EXCERPT
On the affair part, I have no idea which (if either) of them are telling the truth.  However, certain comments I find noteworthy.  From the article:

Dawnell Batista doesn’t want to be talking to a reporter. She’s in the middle of what will forever be known as the Kidney Divorce, and she is an amazing woman who’s been betrayed both by her body and her husband. She’s had three kidney transplants and a double mastectomy. She’s raising three kids alone and has gone back to work as a nurse. You think she’s not strong?

There we go — the amazing, strong woman “raising three kids alone” and betrayed by her husband.  I see no evidence that she’s “raising three kids alone,” and I would imagine that he’s paying her a lot of money — otherwise we certainly would have heard her complaining and playing victim over it.

She’d given Dr. Batista a son, and now he gave her a kidney. It was a beautiful, generous act. Yet, now he’s holding it over her head, saying he wants a $1.5 million credit as they’re about to divvy up the assets.

I didn’t realize that she had the son only for Dr. Batista — I imagine that she had the son for herself too.

Surprisingly, she does manage to praise Dr. Batista for giving her the kidney, or maybe the reporter just threw that in.  I don’t understand what she means by “holding it over her head” — he’s probably trying to avoid being taken to the cleaners in the divorce, and understandably wants credit for the valuable gift that he gave her.

No, it’s not the most chivalrous thing in the world, but I routinely see men stripped of everything they own in divorces, between the financial division, child support, alimony, their legal fees, and paying for their ex-wives’ legal fees.  I don’t know think the laws are on Dr. Batista’s side, but at least on a moral level, his request is defensible.

He has everything in the world to be thankful for, yet happiness seems to have eluded him.

Maybe Dr. Batista is the dark, brooding man Dawnell says, but maybe he’s unhappy because he can’t see his kids, or can see them very rarely, or because, as he asserts, they have been “poisoned” against him.

REQUIRED ACTION A
Output the commentary on the Batista divorce from "She’d given Dr." up to and including "for herself too.".
REQUIRED ACTION B
In the commentary on the Batista divorce, how large a credit does Dr. Batista want as the assets are divided?
REQUIRED ACTION C
For each statement, say yes or no according to the commentary on the Batista divorce, and quote the words that decide it.
(i) Dawnell Batista has returned to work as a nurse.
(ii) The writer is sure which of the two is telling the truth about the affair.
(iii) The writer considers Dr. Batista's request defensible on a moral level.
Answer using only the commentary on the Batista divorce.

EXTRACTED ENTRIES
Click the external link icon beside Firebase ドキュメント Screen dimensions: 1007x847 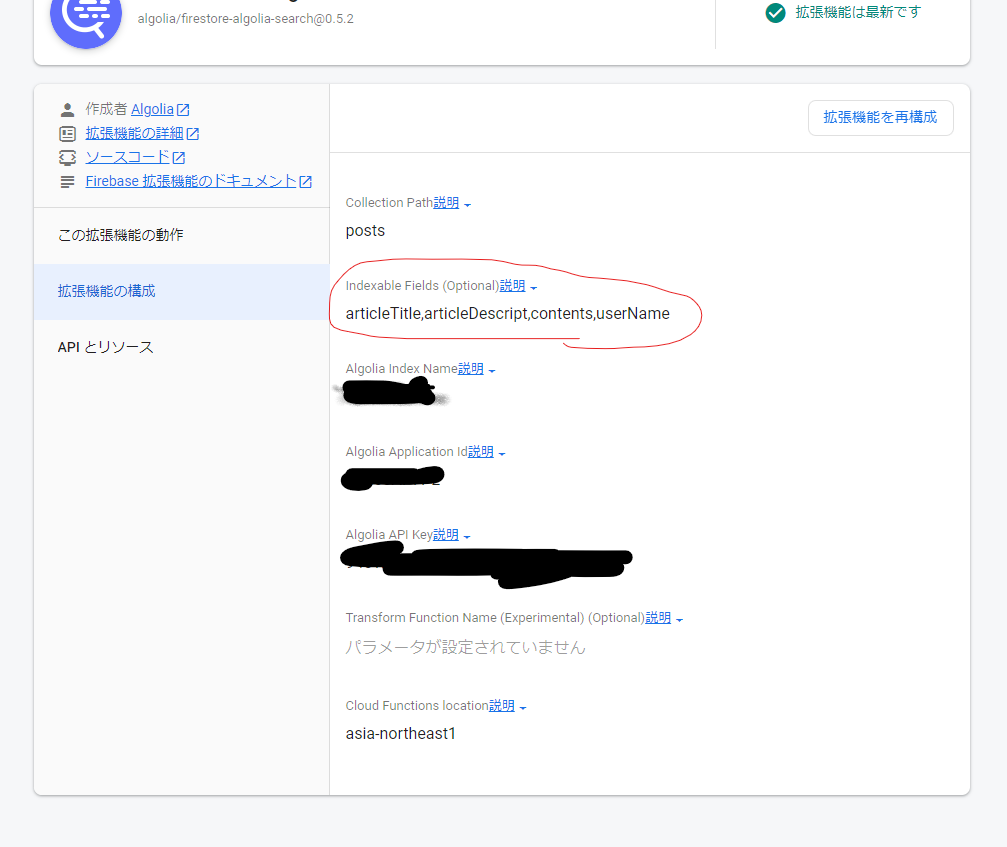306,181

---

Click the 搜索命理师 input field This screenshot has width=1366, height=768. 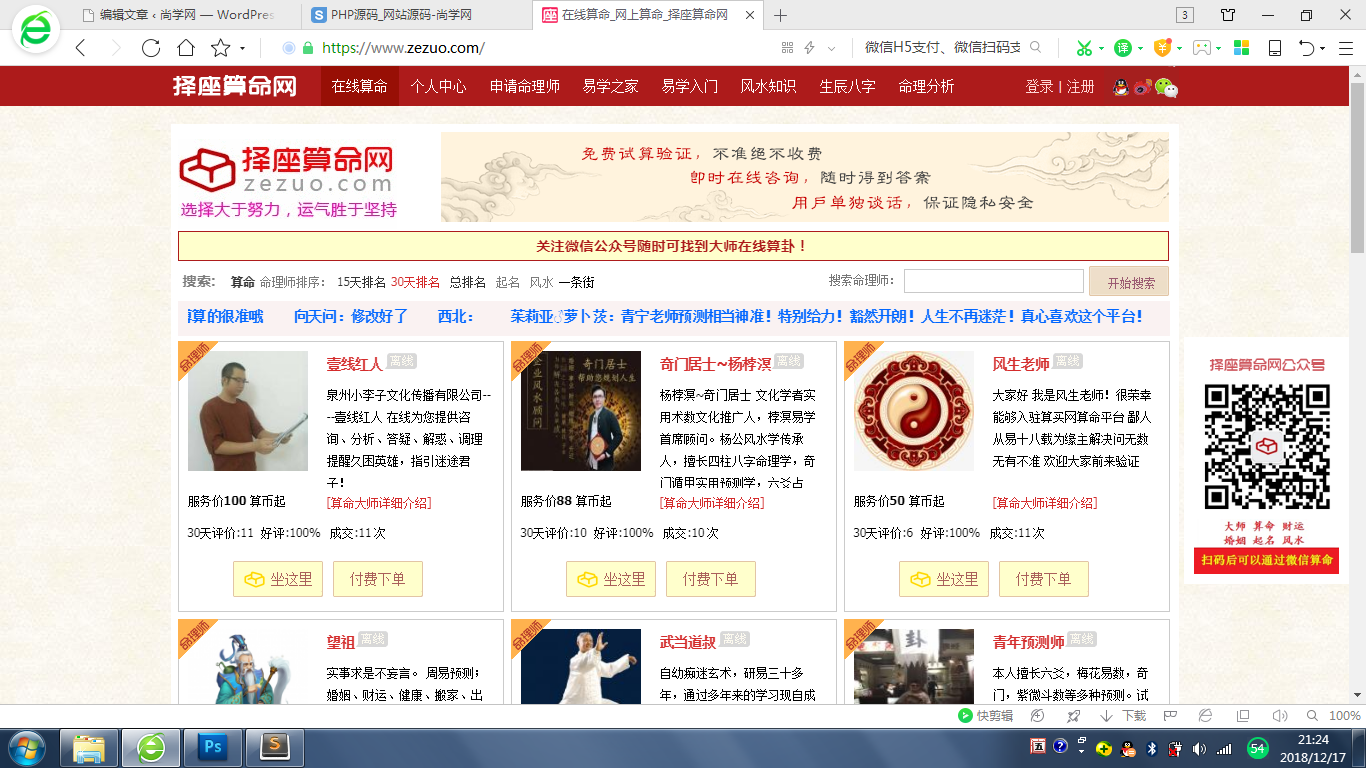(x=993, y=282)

EXERCISE SOLUTION A
She’d given Dr. Batista a son, and now he gave her a kidney. It was a beautiful, generous act. Yet, now he’s holding it over her head, saying he wants a $1.5 million credit as they’re about to divvy up the assets.

I didn’t realize that she had the son only for Dr. Batista — I imagine that she had the son for herself too.

EXERCISE SOLUTION B
A $1.5 million credit.

EXERCISE SOLUTION C
(i) Yes: "has gone back to work as a nurse"
(ii) No: "I have no idea which (if either) of them are telling the truth"
(iii) Yes: "at least on a moral level, his request is defensible"